Jak na młodą damę przystało - panienka Sullivian, krążyła sobie po Hogwarckiej Sali i z ciekawością obserwowała inne osoby. Kilka razy przez jej twarz przemknął wyraz zdegustowania gdy zarejestrowała jak inne laski założyły dość.. ciekawe sukienki. Przy nich to Sara wyglądała jakby w habit się ubrała! Chociaż w duchu musiała przyznać, że przegięła nieco ze swoim strojem. Jakoś nigdy nie paradowała w dekoltach ani nie lubiła pokazywać swojego ciała. I nie dlatego, że miała jakieś szramy czy coś. Nie. Znaczy się miała kilka blizn ale to już odrębna historia. Zerknęła więc na stół i przez ułamek sekundy zatrzymała się na bezalkoholowym szampanie. Hmm. Oj Sara dzisiejszej nocy sobie zabaluje. A jak! W końcu ta puchońska bestia miała za podwiązką wetkniętą różdżkę jak i malutką.. piersiówkę wypełnioną po brzegi doprawioną i wzmocnioną whisky. Więc gdy w końcu odnajdzie swojego partnera to ten raczej będzie miał za zadanie donieść ją do dormitorium - bo sama raczej nie da rady. A nie zamierza spać w Wielkiej Sali! Prowadząc więc ze sobą cichą dyskusję czy iść i dolać whisky do jakiegoś soku czy też nie - na kogoś niemalże wpadła. A może to ten ktoś kierował się w jej stronę? Nie wiadomo. Sara przekrzywiła delikatnie do boku głowę i przy zmrużonych orzechowych oczętach powoli otaksowała czyjąś, męską sylwetkę. Powolutku od samego dołu aż po.. znajome oczy? Strzeliła palcami i uniosła brew do góry. - Śledzisz mnie? - palnęła głupio zamiast przywitania się i zadarła do góry brodę. - Bo raczej nie jesteś moim partne.. - wymruczała i raptownie urwała gdy błysk jego broszki niemalże ją oślepiła. Przygryzła speszona wargę i zmierzyła go spojrzeniem swoich ciemnych tęczówek w których pojawił się nagle błysk zadziorności. - Na Morganę. Oni chyba w takim razie chcą by podrasować tą imprezę skoro dobrali i mnie i Ciebie na dzisiejszy wieczór. – odparła krótko i uśmiechnęła się po swojemu. Na jego szarmancki uśmiech i komplement - chyba komplement bo Sara nie ogarniała tych kwestii - prychnęła rozbawiona niczym kot i podała mu swoje ramię i nachyliła się do niego. -Nie ściemniaj Smoku w taką noc jak ta. - rzuciła, uśmiechając się pod nosem. - I nieźle Ci w czerni. - o tak. Sara także postanowiła powiedzieć coś miłego jednakże posłała mu przy tym ciut złośliwy uśmiech.

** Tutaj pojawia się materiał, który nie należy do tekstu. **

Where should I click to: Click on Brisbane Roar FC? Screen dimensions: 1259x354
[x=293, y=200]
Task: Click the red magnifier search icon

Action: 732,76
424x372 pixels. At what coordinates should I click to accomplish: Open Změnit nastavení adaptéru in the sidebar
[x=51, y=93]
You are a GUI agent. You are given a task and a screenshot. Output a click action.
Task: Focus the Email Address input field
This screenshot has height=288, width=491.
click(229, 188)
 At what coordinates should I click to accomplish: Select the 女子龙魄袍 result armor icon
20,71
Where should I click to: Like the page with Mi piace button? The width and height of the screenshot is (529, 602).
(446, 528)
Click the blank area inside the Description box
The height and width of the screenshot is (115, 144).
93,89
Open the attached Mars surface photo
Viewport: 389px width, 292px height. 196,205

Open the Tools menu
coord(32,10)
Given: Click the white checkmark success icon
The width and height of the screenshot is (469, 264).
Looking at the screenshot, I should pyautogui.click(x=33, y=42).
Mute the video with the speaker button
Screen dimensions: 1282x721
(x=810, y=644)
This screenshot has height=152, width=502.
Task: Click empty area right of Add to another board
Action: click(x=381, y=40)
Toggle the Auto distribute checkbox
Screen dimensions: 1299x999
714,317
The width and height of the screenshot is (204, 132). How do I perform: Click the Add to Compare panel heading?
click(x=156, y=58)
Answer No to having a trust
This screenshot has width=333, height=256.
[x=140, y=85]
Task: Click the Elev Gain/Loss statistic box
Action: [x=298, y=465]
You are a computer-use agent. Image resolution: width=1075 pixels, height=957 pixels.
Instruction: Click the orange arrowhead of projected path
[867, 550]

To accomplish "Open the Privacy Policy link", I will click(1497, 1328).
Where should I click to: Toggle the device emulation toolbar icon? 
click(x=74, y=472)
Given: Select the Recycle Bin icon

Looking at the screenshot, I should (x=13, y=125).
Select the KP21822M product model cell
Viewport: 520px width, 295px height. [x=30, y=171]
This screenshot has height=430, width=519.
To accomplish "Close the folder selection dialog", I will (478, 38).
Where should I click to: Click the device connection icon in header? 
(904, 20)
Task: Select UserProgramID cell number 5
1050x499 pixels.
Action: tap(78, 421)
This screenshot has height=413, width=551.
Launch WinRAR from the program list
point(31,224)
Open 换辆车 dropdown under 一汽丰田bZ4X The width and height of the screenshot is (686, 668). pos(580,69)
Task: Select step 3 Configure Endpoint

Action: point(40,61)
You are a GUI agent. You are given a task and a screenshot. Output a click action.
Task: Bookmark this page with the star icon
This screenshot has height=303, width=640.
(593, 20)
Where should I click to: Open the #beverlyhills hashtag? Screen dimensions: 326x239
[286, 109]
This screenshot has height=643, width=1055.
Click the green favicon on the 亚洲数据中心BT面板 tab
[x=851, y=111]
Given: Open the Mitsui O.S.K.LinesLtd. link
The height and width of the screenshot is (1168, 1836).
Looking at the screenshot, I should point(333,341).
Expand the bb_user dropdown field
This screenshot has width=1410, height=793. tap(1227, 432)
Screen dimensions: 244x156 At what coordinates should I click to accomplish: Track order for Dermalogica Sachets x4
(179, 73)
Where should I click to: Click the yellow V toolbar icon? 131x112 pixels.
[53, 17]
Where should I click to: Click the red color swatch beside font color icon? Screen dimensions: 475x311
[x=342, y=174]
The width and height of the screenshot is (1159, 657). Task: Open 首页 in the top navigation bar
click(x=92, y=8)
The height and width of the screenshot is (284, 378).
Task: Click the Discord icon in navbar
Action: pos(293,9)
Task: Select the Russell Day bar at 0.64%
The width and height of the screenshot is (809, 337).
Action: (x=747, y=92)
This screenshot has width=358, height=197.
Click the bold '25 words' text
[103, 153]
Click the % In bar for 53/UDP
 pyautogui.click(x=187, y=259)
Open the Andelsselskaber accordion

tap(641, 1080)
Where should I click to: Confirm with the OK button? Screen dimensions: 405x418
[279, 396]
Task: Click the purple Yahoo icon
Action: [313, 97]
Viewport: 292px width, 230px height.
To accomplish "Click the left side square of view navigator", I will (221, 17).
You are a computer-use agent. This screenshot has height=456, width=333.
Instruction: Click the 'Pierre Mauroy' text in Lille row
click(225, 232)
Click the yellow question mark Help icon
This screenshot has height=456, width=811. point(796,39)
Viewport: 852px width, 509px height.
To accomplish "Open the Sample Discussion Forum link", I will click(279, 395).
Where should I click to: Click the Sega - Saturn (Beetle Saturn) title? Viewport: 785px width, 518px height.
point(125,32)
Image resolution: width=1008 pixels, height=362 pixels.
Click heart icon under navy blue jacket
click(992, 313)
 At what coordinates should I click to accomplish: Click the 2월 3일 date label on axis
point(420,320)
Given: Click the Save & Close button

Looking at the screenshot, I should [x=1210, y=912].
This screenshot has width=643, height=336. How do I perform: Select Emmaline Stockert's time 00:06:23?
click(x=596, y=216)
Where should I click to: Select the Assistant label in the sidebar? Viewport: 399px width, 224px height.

Wszystko zapowiadało się cudownie. Poza tym, że Hanna zbuntowała się i nie zamierzała opuścić pokoju wspólnego. Jasne, przecież i tak by wylosowali im partnerów. Ale czemu wtedy nie miałby olać go dla blondynki? Nieważne! Cameron postanowił pójść na bal sam i dobrze się bawić. Biedna Kennedy sobie cierpiała w łóżku, więc może potem jej to jakoś wynagrodzi. Niedługo wakacje, toteż chciał jakoś porządnie pożegnać te mury na dwa miesiące. On w porównaniu do większości przedstawicielek płci pięknej (tej brzydkiej w sumie czasami też) nie szykował się do tej imprezy z kilkanaście godzin. Nie stroił się dla nikogo i nie miał potrzeby w wyszukiwaniu najlepszego kompletu. Bądźmy szczerzy, ładnemu we wszystkim ładnie. Ubrał swój czarny garniak i przez dobrą chwilę kusiły go glany do kompletu. Potem stwierdził jednak, że nie chce mu się ich szukać w kufrze i ten pomysł został skreślony. Za to przyodział tę o to maskę, która pięknie zdobiła jego głowę. Serio, musiał coś odwalić. Gdy zjawił się w Wielkiej Sali przywitał się z paroma znajomymi. Nawet przez chciwlę wydawało mu się, iż widzi swojego cudownego i bardzo przystojnego brata, ale tłum popchnął go w innym kierunku. Pewnie dzięki temu wpadł na swoją partnerkę, która stała gdzieś z boku. - Cameron - przedstawił się na powitanie, pokazując swój zegarek z tarczą w gwiazdy. Swoją drogą nie był taki zły i nie odstawał za bardzo od całego stroju. Uśmiechnął się szelmowsko do dziewczyny, którą widział chyba z parę razu w dormitorium zielonych.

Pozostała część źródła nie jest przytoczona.